**REQUIREMENT:** Output all of the material exactly; leave out no line.

:::::

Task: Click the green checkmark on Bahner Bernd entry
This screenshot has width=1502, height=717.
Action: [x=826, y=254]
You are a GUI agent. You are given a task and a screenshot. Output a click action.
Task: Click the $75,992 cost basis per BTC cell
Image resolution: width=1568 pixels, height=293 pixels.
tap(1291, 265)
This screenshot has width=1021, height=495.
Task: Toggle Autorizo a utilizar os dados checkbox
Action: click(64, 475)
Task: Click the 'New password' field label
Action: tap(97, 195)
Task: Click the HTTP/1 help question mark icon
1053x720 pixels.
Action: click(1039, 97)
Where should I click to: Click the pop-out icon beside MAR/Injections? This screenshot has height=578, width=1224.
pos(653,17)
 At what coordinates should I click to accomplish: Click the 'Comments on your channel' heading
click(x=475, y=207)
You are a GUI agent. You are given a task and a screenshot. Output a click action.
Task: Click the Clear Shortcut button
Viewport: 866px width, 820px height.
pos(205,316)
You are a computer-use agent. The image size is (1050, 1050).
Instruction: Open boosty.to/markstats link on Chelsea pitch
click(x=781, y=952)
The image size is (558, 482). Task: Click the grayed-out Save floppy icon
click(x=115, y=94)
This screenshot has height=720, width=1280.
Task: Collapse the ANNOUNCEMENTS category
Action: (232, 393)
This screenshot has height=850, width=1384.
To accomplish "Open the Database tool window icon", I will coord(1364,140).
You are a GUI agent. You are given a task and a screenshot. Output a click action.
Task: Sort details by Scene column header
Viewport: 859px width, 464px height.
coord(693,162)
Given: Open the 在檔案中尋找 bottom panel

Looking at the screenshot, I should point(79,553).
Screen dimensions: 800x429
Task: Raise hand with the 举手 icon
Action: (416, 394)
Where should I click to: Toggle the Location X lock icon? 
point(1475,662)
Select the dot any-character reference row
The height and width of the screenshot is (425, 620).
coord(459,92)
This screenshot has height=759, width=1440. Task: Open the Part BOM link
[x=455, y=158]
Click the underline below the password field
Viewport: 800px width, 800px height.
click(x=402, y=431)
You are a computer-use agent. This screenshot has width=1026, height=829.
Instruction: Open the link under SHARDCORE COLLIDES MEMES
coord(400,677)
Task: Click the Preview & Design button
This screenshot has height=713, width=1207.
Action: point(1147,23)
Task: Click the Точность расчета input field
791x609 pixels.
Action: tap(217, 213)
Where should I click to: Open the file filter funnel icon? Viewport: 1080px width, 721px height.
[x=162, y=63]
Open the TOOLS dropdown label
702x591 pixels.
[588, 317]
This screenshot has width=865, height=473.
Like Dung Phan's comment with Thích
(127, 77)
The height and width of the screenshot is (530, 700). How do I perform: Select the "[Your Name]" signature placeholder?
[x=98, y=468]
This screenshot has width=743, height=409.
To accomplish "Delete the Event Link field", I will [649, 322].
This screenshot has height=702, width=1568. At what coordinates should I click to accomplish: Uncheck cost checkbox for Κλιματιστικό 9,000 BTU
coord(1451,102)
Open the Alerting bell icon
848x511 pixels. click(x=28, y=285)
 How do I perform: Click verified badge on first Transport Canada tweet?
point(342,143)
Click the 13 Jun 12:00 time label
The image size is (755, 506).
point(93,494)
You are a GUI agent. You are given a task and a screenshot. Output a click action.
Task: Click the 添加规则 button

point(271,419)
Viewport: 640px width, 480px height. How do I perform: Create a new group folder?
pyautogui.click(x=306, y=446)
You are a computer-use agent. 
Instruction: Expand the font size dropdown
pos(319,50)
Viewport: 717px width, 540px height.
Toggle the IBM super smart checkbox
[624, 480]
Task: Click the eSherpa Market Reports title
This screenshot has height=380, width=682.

:::::

**ANSWER FOR THE TASK:**
Task: Click the green checkmark on Bahner Bernd entry
This screenshot has width=1502, height=717.
Action: [x=826, y=254]
You are a GUI agent. You are given a task and a screenshot. Output a click action.
Task: Click the $75,992 cost basis per BTC cell
Image resolution: width=1568 pixels, height=293 pixels.
tap(1291, 265)
This screenshot has width=1021, height=495.
Task: Toggle Autorizo a utilizar os dados checkbox
Action: click(64, 475)
Task: Click the 'New password' field label
Action: tap(97, 195)
Task: Click the HTTP/1 help question mark icon
1053x720 pixels.
Action: click(1039, 97)
Where should I click to: Click the pop-out icon beside MAR/Injections? This screenshot has height=578, width=1224.
pos(653,17)
 At what coordinates should I click to accomplish: Click the 'Comments on your channel' heading
click(x=475, y=207)
You are a GUI agent. You are given a task and a screenshot. Output a click action.
Task: Click the Clear Shortcut button
Viewport: 866px width, 820px height.
pos(205,316)
You are a computer-use agent. The image size is (1050, 1050).
Instruction: Open boosty.to/markstats link on Chelsea pitch
click(x=781, y=952)
The image size is (558, 482). Task: Click the grayed-out Save floppy icon
click(x=115, y=94)
This screenshot has height=720, width=1280.
Task: Collapse the ANNOUNCEMENTS category
Action: (232, 393)
This screenshot has height=850, width=1384.
To accomplish "Open the Database tool window icon", I will coord(1364,140).
You are a GUI agent. You are given a task and a screenshot. Output a click action.
Task: Sort details by Scene column header
Viewport: 859px width, 464px height.
coord(693,162)
Given: Open the 在檔案中尋找 bottom panel

Looking at the screenshot, I should point(79,553).
Screen dimensions: 800x429
Task: Raise hand with the 举手 icon
Action: (416, 394)
Where should I click to: Toggle the Location X lock icon? 
point(1475,662)
Select the dot any-character reference row
The height and width of the screenshot is (425, 620).
coord(459,92)
This screenshot has height=759, width=1440. Task: Open the Part BOM link
[x=455, y=158]
Click the underline below the password field
Viewport: 800px width, 800px height.
click(x=402, y=431)
You are a computer-use agent. This screenshot has width=1026, height=829.
Instruction: Open the link under SHARDCORE COLLIDES MEMES
coord(400,677)
Task: Click the Preview & Design button
This screenshot has height=713, width=1207.
Action: point(1147,23)
Task: Click the Точность расчета input field
791x609 pixels.
Action: tap(217, 213)
Where should I click to: Open the file filter funnel icon? Viewport: 1080px width, 721px height.
[x=162, y=63]
Open the TOOLS dropdown label
702x591 pixels.
[588, 317]
This screenshot has width=865, height=473.
Like Dung Phan's comment with Thích
(127, 77)
The height and width of the screenshot is (530, 700). How do I perform: Select the "[Your Name]" signature placeholder?
[x=98, y=468]
This screenshot has width=743, height=409.
To accomplish "Delete the Event Link field", I will [649, 322].
This screenshot has height=702, width=1568. At what coordinates should I click to accomplish: Uncheck cost checkbox for Κλιματιστικό 9,000 BTU
coord(1451,102)
Open the Alerting bell icon
848x511 pixels. click(x=28, y=285)
 How do I perform: Click verified badge on first Transport Canada tweet?
point(342,143)
Click the 13 Jun 12:00 time label
The image size is (755, 506).
point(93,494)
You are a GUI agent. You are given a task and a screenshot. Output a click action.
Task: Click the 添加规则 button

point(271,419)
Viewport: 640px width, 480px height. How do I perform: Create a new group folder?
pyautogui.click(x=306, y=446)
You are a computer-use agent. 
Instruction: Expand the font size dropdown
pos(319,50)
Viewport: 717px width, 540px height.
Toggle the IBM super smart checkbox
[624, 480]
Task: Click the eSherpa Market Reports title
This screenshot has height=380, width=682.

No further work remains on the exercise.